Antlr4 discards remaining tokens instead of bailing out - error-handling

I am using Antlr4, and here is a simplified grammar I wrote:
grammar BooleanExpression;
/*******************************
* Parser Rules
*******************************/
booleanTerm
: booleanLiteral (KW_OR booleanLiteral)+
| booleanLiteral
;
id
: IDENTIFIER
;
booleanLiteral
: KW_TRUE
| KW_FALSE
;
/*******************************
* Lexer Rules
*******************************/
KW_TRUE
: 'true'
;
KW_FALSE
: 'false'
;
KW_OR
: 'or'
;
IDENTIFIER
: (SIMPLE_LATIN)+
;
fragment
SIMPLE_LATIN
: 'A' .. 'Z'
| 'a' .. 'z'
;
WHITESPACE
: [ \t\n\r]+ -> skip
;
I used a BailErrorStategy and BailLexer like below:
public class BailErrorStrategy extends DefaultErrorStrategy {
/**
* Instead of recovering from exception e, rethrow it wrapped in a generic
* IllegalArgumentException so it is not caught by the rule function catches.
* Exception e is the "cause" of the IllegalArgumentException.
*/
#Override
public void recover(Parser recognizer, RecognitionException e) {
throw new IllegalArgumentException(e);
}
/**
* Make sure we don't attempt to recover inline; if the parser successfully
* recovers, it won't throw an exception.
*/
#Override
public Token recoverInline(Parser recognizer) throws RecognitionException {
throw new IllegalArgumentException(new InputMismatchException(recognizer));
}
/** Make sure we don't attempt to recover from problems in subrules. */
#Override
public void sync(Parser recognizer) {
}
#Override
protected Token getMissingSymbol(Parser recognizer) {
throw new IllegalArgumentException(new InputMismatchException(recognizer));
}
}
public class BailLexer extends BooleanExpressionLexer {
public BailLexer(CharStream input) {
super(input);
//removeErrorListeners();
//addErrorListener(new ConsoleErrorListener());
}
#Override
public void recover(LexerNoViableAltException e) {
throw new IllegalArgumentException(e); // Bail out
}
#Override
public void recover(RecognitionException re) {
throw new IllegalArgumentException(re); // Bail out
}
}
Everything works okay except one case. I tried the following expression:
true OR false
I expect this expression to be rejected and an IllegalArgumentException is thrown because the 'or' token should be lower case instead of upper case. But it turned out Antlr4 didn't reject this expression and the expression is tokenized into "KW_TRUE IDENTIFIER KW_FALSE" (which is expected, upper case 'OR' will be considered as an IDENTIFIER), but the parser didn't throw an error during processing this token stream and parsed it into a tree containing only "true" and discarded the remaining "IDENTIFIER KW_FALSE" tokens. I tried different prediction modes but all of them worked like above.

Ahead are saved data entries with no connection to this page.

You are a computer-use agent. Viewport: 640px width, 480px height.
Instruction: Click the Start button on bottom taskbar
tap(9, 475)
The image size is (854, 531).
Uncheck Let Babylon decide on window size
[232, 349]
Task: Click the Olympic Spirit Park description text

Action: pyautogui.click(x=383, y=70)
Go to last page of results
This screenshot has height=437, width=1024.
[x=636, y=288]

I have no idea why it works like this and did some debugging, and it eventually led to to this piece of code in Antlr:
ATNConfigSet reach = computeReachSet(previous, t, false);
if ( reach==null ) {
// if any configs in previous dipped into outer context, that
// means that input up to t actually finished entry rule
// at least for SLL decision. Full LL doesn't dip into outer
// so don't need special case.
// We will get an error no matter what so delay until after
// decision; better error message. Also, no reachable target
// ATN states in SLL implies LL will also get nowhere.
// If conflict in states that dip out, choose min since we
// will get error no matter what.
int alt = getAltThatFinishedDecisionEntryRule(previousD.configs);
if ( alt!=ATN.INVALID_ALT_NUMBER ) {
// return w/o altering DFA
return alt;
}
throw noViableAlt(input, outerContext, previous, startIndex);
}
The code "int alt = getAltThatFinishedDecisionEntryRule(previousD.configs);" returned the second alternative in booleanTerm (because "true" matches the second alternative "booleanLiteral") but since it is not equal to ATN.INVALID_ALT_NUMBER, noViableAlt is not thrown immediately. According to the Java comments there, "We will get an error no matter what, so delay until after decision" but it seems no error was thrown eventually.
I really have no idea how to make Antlr reports an error in this case, could some one shed me some light on this? Any help is appreciated, thanks.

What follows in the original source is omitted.